La police a saisi l’ordinateur du représentant lors de la réunion et les procureurs de Francfort ont confirmé qu’une enquête était en cours. En vertu du droit allemand, l’enregistrement d’une réunion non publique sans le consentement des deux parties constitue une infraction pénale. Les allégations de Tesla ont donc été considérées comme hautement incendiaires et sérieuses.

IG Metall a déclaré que le propriétaire de l’ordinateur portable avait depuis offert aux procureurs un accès complet à l’appareil pour accélérer l’enquête et réfuter le récit des événements de Tesla. Thierig, de son côté, s’est adressé au réseau social X du directeur général Elon Musk en postant : « Ce qui s’est passé aujourd’hui à Giga Berlin est vraiment au-delà des mots ! Un représentant syndical externe d’IG Metall a assisté à une réunion du comité d’entreprise. Pour des raisons inconnues, il a enregistré la réunion interne et a été pris en flagrant délit ! Nous avons évidemment appelé la police et déposé une plainte pénale ! »

Le syndicat est également explicite sur ce qui, selon lui, a motivé cet épisode. Les élections du comité d’entreprise de l’usine de Grünheide devraient avoir lieu du 2 au 4 mars, avec environ 11 000 employés éligibles au vote, et IG Metall affirme que Tesla a organisé l’incident pour nuire à sa réputation dans les semaines précédant le scrutin. Dans l’état actuel des choses, le syndicat détient 16 des 39 sièges du comité d’entreprise actuel après les élections de 2024 et a passé deux ans à s’organiser pour obtenir une majorité. Si le syndicat réussit, il disposera d’un levier pour maintenir la semaine de travail de 35 heures – déjà la norme dans toutes les autres usines automobiles en Allemagne.

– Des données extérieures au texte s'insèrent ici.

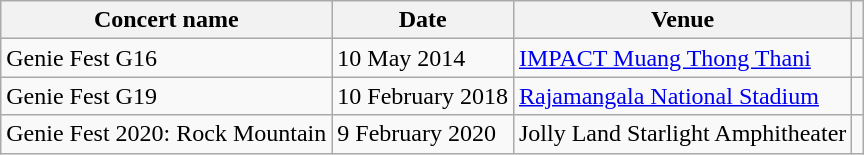
Venue (682, 20)
Genie Fest G19 (166, 96)
Date (423, 20)
Genie Fest 2020: Rock Mountain (166, 134)
9 February 2020 (423, 134)
Genie Fest G16 (166, 58)
IMPACT Muang Thong Thani (682, 58)
Concert name (166, 20)
Jolly Land Starlight Amphitheater (682, 134)
Rajamangala National Stadium (682, 96)
10 May 2014 (423, 58)
10 February 2018 (423, 96)
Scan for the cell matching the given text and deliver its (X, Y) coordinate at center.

Tesla a adopté une posture ouvertement combative avant le vote. Thierig a précédemment tracé une « ligne rouge » publique contre la réduction de la semaine de travail et a averti qu’un résultat favorable aux syndicats pourrait inciter les dirigeants américains de Tesla à suspendre de nouveaux investissements dans l’usine. L’entreprise a également organisé un concert antisyndical et introduit une augmentation salariale de 4 %, destinée à contourner le comité d’entreprise.

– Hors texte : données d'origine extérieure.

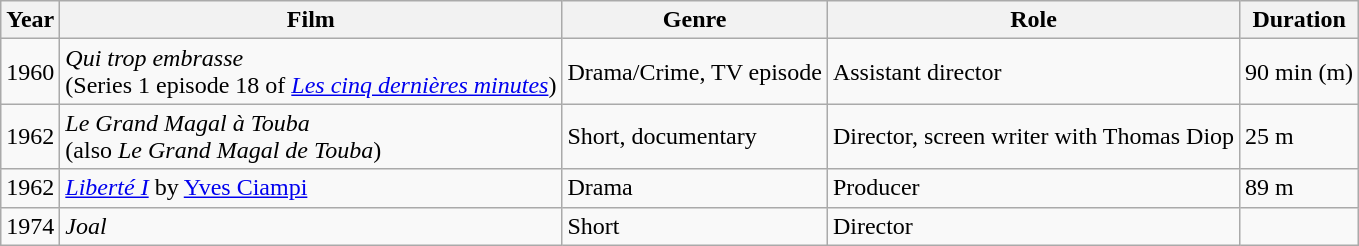
Genre (694, 20)
Role (1033, 20)
Short (694, 226)
Director, screen writer with Thomas Diop (1033, 136)
Drama/Crime, TV episode (694, 72)
Short, documentary (694, 136)
Director (1033, 226)
Producer (1033, 188)
Drama (694, 188)
Film (311, 20)
Le Grand Magal à Touba(also Le Grand Magal de Touba) (311, 136)
Qui trop embrasse(Series 1 episode 18 of Les cinq dernières minutes) (311, 72)
25 m (1300, 136)
Year (30, 20)
Joal (311, 226)
Liberté I by Yves Ciampi (311, 188)
1974 (30, 226)
Assistant director (1033, 72)
1960 (30, 72)
Duration (1300, 20)
89 m (1300, 188)
90 min (m) (1300, 72)
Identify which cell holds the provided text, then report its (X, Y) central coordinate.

Giga Berlin reste la seule usine automobile en Allemagne sans convention collective, une distinction que Tesla s’est battue pour préserver depuis l’ouverture de l’usine en 2022. Les relations entre le syndicat IG Metall et le constructeur automobile ont été tendues pendant une grande partie de cette période ; en mars 2025 le syndicat accusé il s’agit d’intimider ses employés, d’examiner les notes de maladie des travailleurs et de retenir leurs salaires.

La confrontation se déroule dans un contexte tendu de s’écraser Ventes de Tesla dans toute l’Europe. Le constructeur automobile a vendu environ 235 000 véhicules à travers l’Europe en 2025, soit une baisse de 28 % par rapport à l’année précédente, contre une capacité d’usine dépassant 375 000 modèles Y par an. Les immatriculations allemandes ont chuté de 48 % au cours de la même période, janvier 2026 entraînant de nouvelles baisses de 59 % sur un an en Allemagne, de 81 % aux Pays-Bas et de 93 % en Norvège.

Tesla a discrètement supprimé environ 1 700 postes chez Grünheide au cours de l’année écoulée, réduisant ainsi les effectifs de 12 415 à 10 703, alors même que la direction a publiquement nié l’existence de licenciements. Le dirigeant régional d’IG Metall, Jan Otto, a déclaré que l’entreprise « ne doit pas pouvoir s’en tirer sans problème », tandis que le candidat au comité d’entreprise Philipp Schwartz a averti que les salariés « ne veulent plus être méprisés comme s’ils étaient des machines qui peuvent être remplacées lorsqu’elles ne fonctionnent plus comme souhaité ».